FÜNFTE STATION
Simon von Zyrene trägt das Kreuz Jesu

Adoramus te, Christe, et benedicimus tibi.
Quia per sanctam crucem tuam redemisti mundum.

"Einen Mann, der gerade vom Feld kam, Simon von Zyrene, den Vater des Alexander und des Rufus, zwangen sie, sein Kreuz zu tragen" (Mk 15,21).
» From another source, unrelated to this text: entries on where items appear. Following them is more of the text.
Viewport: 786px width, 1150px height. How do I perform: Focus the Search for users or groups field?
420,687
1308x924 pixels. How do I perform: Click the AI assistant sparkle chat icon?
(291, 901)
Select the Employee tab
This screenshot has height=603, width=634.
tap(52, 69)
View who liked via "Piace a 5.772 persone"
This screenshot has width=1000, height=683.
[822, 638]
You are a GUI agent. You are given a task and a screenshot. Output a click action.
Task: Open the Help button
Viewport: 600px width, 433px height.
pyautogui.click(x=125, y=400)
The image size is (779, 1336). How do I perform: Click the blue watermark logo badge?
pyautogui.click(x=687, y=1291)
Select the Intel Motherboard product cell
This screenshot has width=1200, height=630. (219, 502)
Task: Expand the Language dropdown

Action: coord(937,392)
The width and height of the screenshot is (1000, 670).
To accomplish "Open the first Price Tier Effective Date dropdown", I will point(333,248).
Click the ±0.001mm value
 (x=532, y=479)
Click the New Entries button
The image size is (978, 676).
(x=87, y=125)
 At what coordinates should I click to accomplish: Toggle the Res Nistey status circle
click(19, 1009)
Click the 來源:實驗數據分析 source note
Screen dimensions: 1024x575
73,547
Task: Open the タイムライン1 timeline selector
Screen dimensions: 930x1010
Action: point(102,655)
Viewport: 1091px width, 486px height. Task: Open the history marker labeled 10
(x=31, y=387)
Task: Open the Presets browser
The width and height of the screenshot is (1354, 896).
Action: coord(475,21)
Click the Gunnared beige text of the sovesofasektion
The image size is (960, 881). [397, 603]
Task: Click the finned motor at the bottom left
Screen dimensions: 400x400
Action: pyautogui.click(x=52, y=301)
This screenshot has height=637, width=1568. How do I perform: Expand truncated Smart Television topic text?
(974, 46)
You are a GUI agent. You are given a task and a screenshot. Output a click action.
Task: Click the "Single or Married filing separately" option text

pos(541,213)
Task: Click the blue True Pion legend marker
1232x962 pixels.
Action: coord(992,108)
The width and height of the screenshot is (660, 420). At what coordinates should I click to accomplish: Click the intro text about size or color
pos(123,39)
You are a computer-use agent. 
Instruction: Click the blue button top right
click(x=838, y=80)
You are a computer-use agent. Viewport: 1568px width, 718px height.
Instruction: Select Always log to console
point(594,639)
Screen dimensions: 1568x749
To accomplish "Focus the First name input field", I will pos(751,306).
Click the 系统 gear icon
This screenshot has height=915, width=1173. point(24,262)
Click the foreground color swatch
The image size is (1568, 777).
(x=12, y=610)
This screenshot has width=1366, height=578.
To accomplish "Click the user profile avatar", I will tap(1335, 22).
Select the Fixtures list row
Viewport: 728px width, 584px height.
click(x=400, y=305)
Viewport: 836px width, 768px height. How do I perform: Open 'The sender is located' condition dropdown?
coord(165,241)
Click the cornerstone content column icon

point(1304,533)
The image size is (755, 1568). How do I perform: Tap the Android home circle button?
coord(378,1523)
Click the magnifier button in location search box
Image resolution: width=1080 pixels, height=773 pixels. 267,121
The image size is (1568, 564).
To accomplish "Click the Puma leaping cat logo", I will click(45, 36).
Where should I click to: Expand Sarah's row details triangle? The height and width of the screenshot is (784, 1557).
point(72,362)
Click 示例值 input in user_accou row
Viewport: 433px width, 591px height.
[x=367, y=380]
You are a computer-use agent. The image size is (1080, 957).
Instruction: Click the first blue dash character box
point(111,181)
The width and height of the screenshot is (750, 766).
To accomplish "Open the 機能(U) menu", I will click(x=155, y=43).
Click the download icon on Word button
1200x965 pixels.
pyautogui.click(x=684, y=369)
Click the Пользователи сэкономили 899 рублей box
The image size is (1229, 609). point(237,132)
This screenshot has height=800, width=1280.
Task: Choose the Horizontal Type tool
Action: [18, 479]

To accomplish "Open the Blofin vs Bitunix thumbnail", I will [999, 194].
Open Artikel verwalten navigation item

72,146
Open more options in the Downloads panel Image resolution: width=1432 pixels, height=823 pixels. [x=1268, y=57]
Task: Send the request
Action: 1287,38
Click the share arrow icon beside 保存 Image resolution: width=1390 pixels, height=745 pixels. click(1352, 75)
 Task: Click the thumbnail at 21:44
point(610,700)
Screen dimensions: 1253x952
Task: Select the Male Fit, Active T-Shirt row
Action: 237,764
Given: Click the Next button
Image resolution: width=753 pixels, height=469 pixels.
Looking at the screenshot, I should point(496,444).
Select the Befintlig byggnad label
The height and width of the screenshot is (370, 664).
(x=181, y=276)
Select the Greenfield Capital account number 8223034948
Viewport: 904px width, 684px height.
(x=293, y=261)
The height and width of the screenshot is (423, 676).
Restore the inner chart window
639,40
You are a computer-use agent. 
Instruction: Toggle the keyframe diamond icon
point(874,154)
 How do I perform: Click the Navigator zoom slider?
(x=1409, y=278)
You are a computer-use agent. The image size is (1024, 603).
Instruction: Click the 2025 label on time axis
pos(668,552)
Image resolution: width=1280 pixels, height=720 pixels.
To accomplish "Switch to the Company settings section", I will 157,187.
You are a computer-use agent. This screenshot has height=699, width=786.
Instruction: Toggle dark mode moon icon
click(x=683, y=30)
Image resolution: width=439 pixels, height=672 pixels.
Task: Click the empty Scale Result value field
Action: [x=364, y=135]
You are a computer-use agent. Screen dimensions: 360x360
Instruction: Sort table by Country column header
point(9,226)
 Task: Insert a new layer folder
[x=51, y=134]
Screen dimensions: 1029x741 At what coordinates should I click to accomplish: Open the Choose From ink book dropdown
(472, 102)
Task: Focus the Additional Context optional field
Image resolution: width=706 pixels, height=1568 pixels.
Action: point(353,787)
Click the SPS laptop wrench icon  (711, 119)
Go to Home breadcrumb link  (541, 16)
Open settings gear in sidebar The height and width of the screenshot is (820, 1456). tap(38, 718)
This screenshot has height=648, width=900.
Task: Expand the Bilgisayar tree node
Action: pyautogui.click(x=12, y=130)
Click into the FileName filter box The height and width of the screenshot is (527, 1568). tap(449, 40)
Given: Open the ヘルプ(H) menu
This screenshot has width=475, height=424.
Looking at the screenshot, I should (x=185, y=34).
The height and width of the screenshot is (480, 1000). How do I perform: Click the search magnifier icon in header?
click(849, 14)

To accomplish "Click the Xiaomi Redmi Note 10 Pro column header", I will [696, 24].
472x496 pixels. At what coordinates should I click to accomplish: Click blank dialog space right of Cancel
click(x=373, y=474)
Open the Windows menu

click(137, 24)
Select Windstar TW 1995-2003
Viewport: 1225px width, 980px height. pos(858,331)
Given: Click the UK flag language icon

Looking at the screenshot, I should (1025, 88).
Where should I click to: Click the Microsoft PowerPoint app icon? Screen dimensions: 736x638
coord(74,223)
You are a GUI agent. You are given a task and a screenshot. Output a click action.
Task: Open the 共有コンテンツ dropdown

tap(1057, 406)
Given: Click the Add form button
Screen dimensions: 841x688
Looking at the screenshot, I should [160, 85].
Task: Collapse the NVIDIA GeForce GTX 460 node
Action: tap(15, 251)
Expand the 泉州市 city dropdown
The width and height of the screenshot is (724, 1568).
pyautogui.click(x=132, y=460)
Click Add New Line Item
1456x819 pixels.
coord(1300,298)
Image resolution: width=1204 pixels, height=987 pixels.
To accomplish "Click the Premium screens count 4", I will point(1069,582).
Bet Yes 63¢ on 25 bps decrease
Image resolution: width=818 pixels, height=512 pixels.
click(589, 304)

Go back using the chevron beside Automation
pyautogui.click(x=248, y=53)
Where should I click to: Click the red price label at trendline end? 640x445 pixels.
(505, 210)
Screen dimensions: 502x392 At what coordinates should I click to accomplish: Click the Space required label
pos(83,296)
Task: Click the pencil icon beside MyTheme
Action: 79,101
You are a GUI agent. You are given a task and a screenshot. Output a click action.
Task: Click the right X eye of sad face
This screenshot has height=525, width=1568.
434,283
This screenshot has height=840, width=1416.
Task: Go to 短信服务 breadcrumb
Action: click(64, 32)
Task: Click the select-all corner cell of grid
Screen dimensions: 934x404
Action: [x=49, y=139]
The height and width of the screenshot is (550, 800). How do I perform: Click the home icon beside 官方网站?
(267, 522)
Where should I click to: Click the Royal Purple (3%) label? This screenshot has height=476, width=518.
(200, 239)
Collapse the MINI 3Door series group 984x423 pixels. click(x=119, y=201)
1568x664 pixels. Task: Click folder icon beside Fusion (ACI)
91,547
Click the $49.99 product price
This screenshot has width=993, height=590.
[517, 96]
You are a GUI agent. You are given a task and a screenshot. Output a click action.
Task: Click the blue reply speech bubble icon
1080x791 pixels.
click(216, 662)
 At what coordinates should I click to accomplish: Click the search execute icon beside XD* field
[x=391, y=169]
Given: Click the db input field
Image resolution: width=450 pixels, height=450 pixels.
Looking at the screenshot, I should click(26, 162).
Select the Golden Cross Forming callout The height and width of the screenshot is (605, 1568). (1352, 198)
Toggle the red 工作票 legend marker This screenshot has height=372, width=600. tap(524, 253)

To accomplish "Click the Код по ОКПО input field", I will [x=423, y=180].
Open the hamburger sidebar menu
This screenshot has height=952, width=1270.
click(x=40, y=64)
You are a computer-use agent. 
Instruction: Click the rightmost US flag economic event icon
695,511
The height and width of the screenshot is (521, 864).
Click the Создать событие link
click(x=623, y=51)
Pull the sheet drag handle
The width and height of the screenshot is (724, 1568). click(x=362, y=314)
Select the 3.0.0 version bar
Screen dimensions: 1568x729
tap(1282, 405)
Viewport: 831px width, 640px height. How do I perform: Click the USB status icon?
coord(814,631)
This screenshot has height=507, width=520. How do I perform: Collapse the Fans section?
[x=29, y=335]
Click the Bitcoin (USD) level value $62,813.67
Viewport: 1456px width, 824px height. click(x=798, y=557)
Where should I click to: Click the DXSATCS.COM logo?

Sie zwangen Simon (vgl. Mk 5,21).
Die römischen Soldaten handelten so, weil sie fürchteten, der erschöpfte Verurteilte würde es nicht schaffen, das Kreuz bis nach Golgota zu tragen. Dann hätten sie das Todesurteil der Kreuzigung nicht an ihm vollstrecken können.
Daher suchten sie einen Mann, der ihm helfen sollte, das Kreuz zu tragen.
Ihr Blick fiel auf Simon. Da brauchte es kein langes Überlegen: Sie zwangen Simon, sich jene Last aufzubürden. Man kann sich vorstellen, daß der Mann nicht wollte und sich wehrte. Mit einem Verurteilten zusammen das Kreuz zu tragen, konnte als Verletzung der Würde eines freien Menschen gedeutet werden.
Wenn auch widerstrebend, so nahm Simon doch das Kreuz, um Jesus zu helfen.

 
 
 
In einem Passionslied heißt es: "Unter der Last des Kreuzes nimmt Jesus den Mann aus Zyrene auf". Worte, die eine völlige Umkehr der Sichtweise ahnen lassen: Der verurteilte Gottessohn erscheint als einer, der gewissermaßen das Kreuz "zum Geschenk macht".
War es etwa nicht er, der gesagt hat: "Wer nicht sein Kreuz auf sich nimmt und mir nachfolgt, ist meiner nicht würdig" (Mt 10,38)?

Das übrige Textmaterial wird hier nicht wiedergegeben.